Risiko pada Rantai Pasok Setiap aktivitas bisnis pasti mengandung risiko. Risiko adalah konsekuensi negatif dari variasi pada hasil yang diharapkan (Singhal dkk, 2011). Suatu rantai pasok terdiri dari beberapa organisasi yang saling berhubungan sehingga menyebabkan kompleksitas jaringan. Semakin kompleks suatu jaringan, semakin besar pula risiko yang dapat terjadi.
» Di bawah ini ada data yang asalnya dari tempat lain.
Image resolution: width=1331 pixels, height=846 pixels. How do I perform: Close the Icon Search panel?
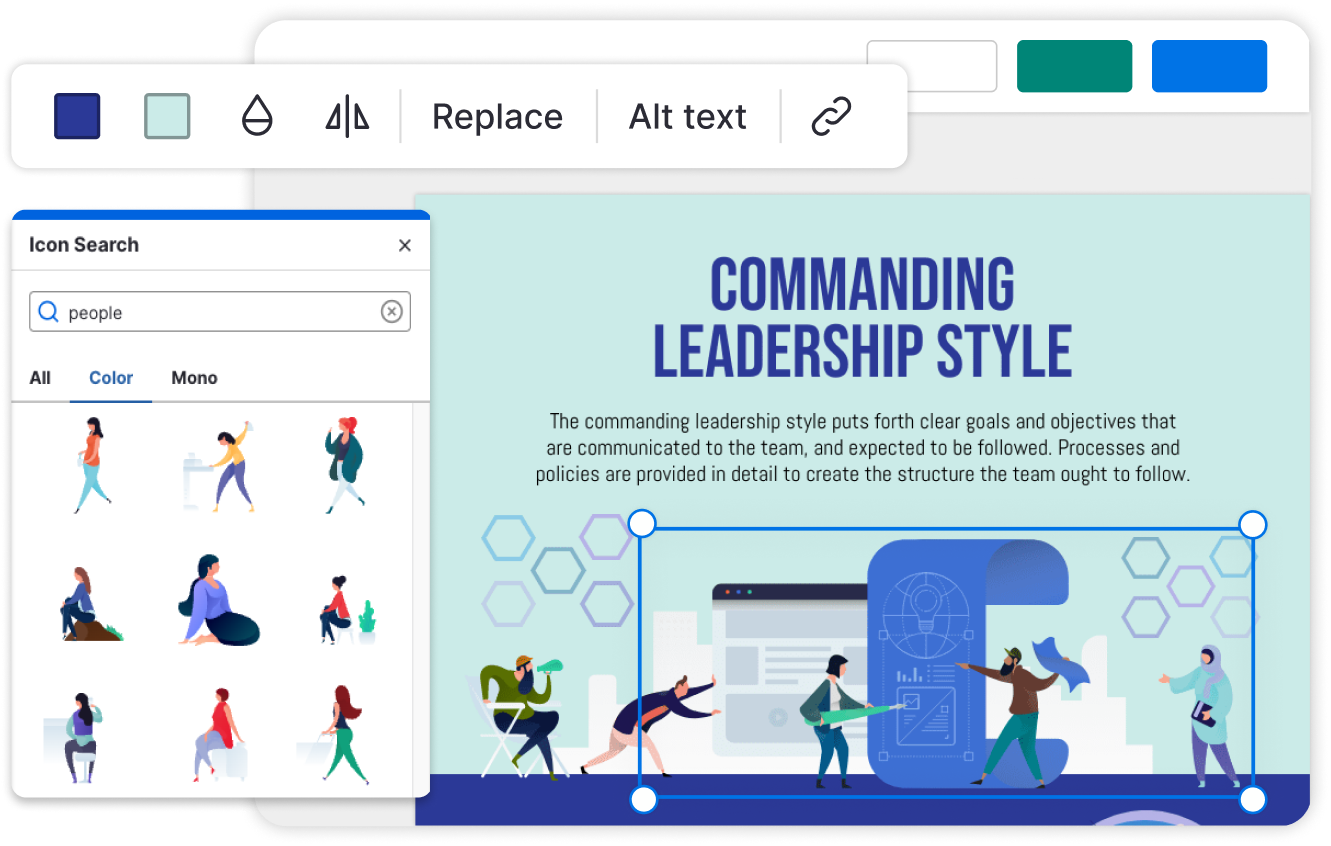click(x=405, y=245)
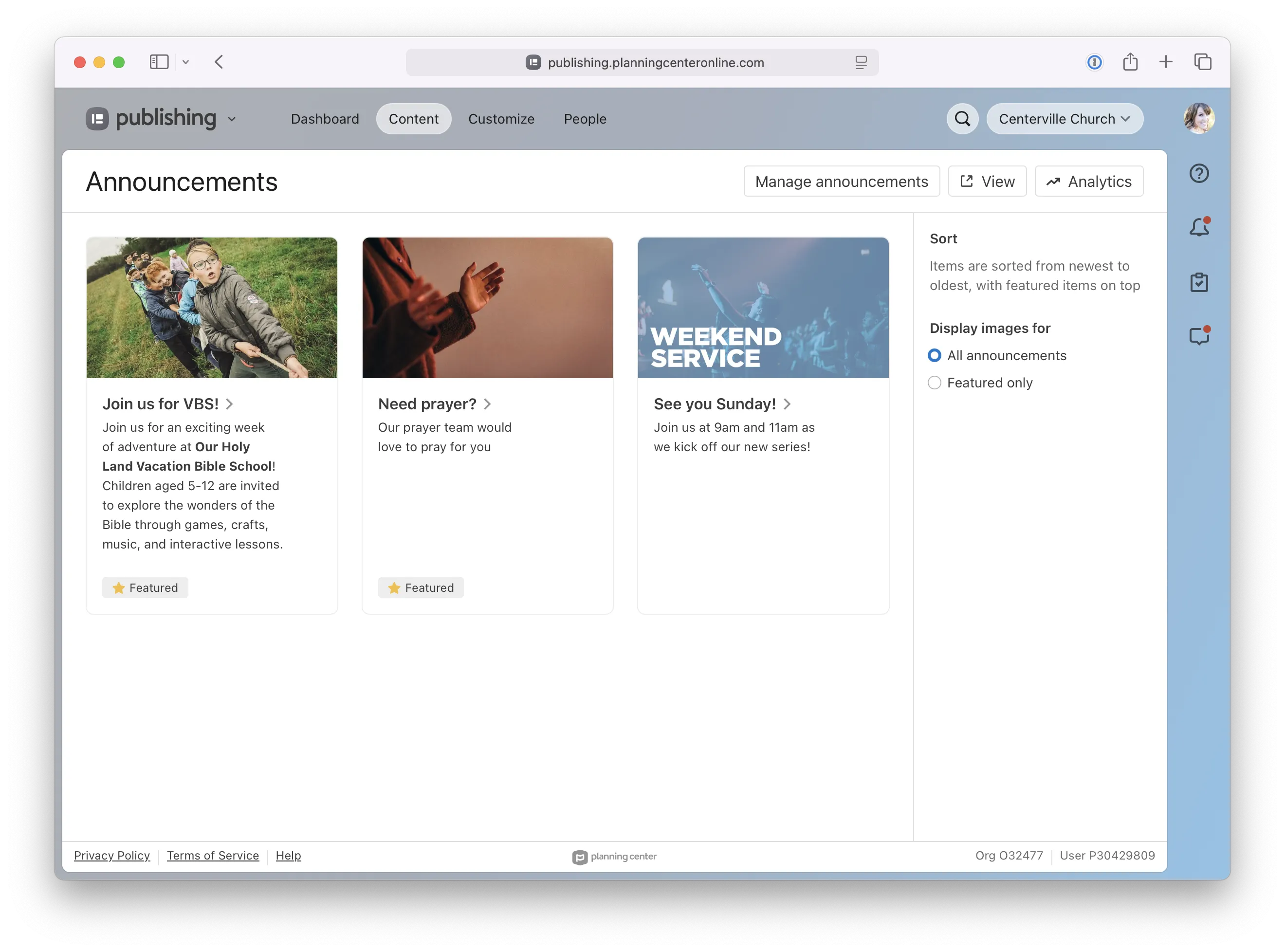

Risiko pada rantai pasok adalah keluaran negatif akibat dari kerjadian yang tidak dapat diprediksi atau tidak tentu pada rantai pasok tersebut (Maruchecka dkk, 2011). Pembahasan mengenai risiko pada rantai pasok telah dilakukan oleh beberapa peneliti, baik berupa kajian pustaka, pengembangan konsep, maupun studi kasus. Singhal dkk (2010) membuat arahan untuk penelitian selanjutnya mengenai risiko pada rantai pasok dengan menyusun suatu taksonomi untuk mengklasifikasikan risiko. Pada literatur ini juga diberikan pembahasan mengenai risiko potensial dan manajemen risikonya untuk berbagai rantai pasok pada industri yang spesifik. Berbeda dengan literatur yang ditulis oleh Singhal dkk (2010), Briggs dkk (2012) tidak melakukan kajian pustaka, tetapi melakukan penelitian untuk mengidentifikasi risiko utama pada rantai pasok petroleum. Hasil penelitian membuktikan bahwa transportasi dan eksplorasi adalah dua risiko utama pada rantai pasok petroleum. Setelah didapatkan risiko utama yang terjadi, disusun strategi mitigasi untuk meminimasi terjadinya kedua risiko tersebut. Risiko pada rantai pasok yang dibahas dalam literatur dapat berupa pembahasan secara umum, seperti yang dilakukan oleh Briggs dkk (2012), atau hanya terfokus pada sebuah jenis risiko, seperti yang dilakukan oleh Maruchecka dkk (2011) serta Hammer dan Kummer (2012). Maruchecka dkk (2011) membahas mengenai isu yang berkaitan dengan keamanan dan kesehatan produk. Deskripsi mengenai isu tersebut diberikan dengan contoh studi kasus pada rantai pasok makanan, obat-obatan, peralatan kesehatan, produk konsumsi, dan automobil. Dari isu ini diidentifikasi langkah-langkah utama yang dapat dilakukan untuk meminimasi risiko akibat tidak terpenuhinya keamanan dan kesehatan produk. Hammer dan Kummer (2012) melakukan identifikasi strategi dengan studi kasus pada perusahaan kimia untuk mengantisipasi permintaan yang mudah berubah. Hasil yang
didapatkan dari penelitian ini adalah manajemen permintaan dapat diperbaiki dengan mengurangi variabilitas permintaan dan meningkatkan fleksibilitas rantai pasok. Mengurangi variabilitas permintaan dapat dilakukan dengan information sharing dan pricing, sedangkan fleksibilitas dapat ditingkatkan dengan mengurangi waktu siklus dan mensinkronisasi rantai pasok dengan permintaan pada pasar.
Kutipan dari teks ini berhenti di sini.